Since the festival is free and entirely produced by volunteers (even the musicians perform gratis), its main sources of income are the raffle (with giveaways ranging from bed-and-breakfast stays and hot-tub soaks to raft trips and CDs) and the silent auction, which features donations of high-quality art-and-craft items, including pottery and photographs.

“It’s really done more as a labor of love than anything else,” stresses Sutton. “I always said that, originally, the festival was put on to preserve a national treasure — which was Bluff Mountain — and now, we’re continuing the festival to preserve the national treasures of the traditional music and ballad singing and dancing here in Madison County.”

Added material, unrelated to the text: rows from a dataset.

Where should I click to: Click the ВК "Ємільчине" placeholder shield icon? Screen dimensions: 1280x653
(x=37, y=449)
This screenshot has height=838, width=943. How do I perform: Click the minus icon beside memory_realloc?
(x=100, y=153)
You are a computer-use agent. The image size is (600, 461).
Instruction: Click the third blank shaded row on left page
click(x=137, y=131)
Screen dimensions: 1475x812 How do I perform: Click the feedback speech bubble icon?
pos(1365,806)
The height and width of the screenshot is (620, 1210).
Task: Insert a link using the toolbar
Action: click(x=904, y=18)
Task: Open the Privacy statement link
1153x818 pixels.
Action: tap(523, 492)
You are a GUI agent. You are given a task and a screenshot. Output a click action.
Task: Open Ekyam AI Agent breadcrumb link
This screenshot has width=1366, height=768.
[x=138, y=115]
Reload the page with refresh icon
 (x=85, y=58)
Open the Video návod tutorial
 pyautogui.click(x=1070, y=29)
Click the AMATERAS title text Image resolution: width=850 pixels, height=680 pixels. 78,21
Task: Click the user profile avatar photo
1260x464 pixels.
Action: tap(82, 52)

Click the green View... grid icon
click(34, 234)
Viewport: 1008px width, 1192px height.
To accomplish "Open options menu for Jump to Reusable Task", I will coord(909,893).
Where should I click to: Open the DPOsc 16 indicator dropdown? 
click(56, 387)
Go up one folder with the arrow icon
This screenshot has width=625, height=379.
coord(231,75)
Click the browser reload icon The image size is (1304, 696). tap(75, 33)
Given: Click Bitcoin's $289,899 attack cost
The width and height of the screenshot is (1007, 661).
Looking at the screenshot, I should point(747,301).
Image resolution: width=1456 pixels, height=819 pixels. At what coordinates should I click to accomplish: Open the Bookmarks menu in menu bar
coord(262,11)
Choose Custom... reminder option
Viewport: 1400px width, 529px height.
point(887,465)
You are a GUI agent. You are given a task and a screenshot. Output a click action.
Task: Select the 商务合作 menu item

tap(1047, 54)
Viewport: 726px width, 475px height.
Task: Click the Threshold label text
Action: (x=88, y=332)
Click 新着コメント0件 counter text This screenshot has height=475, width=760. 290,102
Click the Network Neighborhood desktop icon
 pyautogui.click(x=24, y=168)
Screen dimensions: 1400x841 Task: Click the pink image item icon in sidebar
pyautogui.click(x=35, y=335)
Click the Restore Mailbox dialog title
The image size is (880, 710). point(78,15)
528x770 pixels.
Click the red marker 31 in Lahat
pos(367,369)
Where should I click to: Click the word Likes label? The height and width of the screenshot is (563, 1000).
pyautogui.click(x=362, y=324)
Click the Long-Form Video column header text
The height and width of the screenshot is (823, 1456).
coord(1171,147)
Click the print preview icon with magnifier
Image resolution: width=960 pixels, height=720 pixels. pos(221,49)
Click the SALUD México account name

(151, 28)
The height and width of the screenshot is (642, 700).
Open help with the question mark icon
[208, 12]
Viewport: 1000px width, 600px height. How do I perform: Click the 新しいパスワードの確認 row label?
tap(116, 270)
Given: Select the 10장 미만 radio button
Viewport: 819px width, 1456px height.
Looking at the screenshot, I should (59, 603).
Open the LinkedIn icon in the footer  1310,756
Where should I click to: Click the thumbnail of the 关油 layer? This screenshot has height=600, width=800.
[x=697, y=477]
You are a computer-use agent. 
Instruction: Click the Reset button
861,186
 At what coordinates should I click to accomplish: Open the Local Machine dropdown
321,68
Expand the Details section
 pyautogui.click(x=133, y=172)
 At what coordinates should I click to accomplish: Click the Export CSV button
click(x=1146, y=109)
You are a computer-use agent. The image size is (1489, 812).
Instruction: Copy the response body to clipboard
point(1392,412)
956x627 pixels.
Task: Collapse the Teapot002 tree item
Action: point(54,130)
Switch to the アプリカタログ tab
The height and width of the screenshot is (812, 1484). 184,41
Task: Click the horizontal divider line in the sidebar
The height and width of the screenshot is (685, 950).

So gather your blankets and lawn chairs, and head for Hot Springs this Saturday. Kick back (or kick up your heels) at the base of beautiful Bluff Mountain, and rejoice in the festive sounds of summer. (But don’t forget to mark your calendar for next year — because, according to Kelly, this is one festival that’s destined to become as old as these hills.)

“It started as a protest. The second year, it became a celebration — and now, it’s an institution,” she proclaims.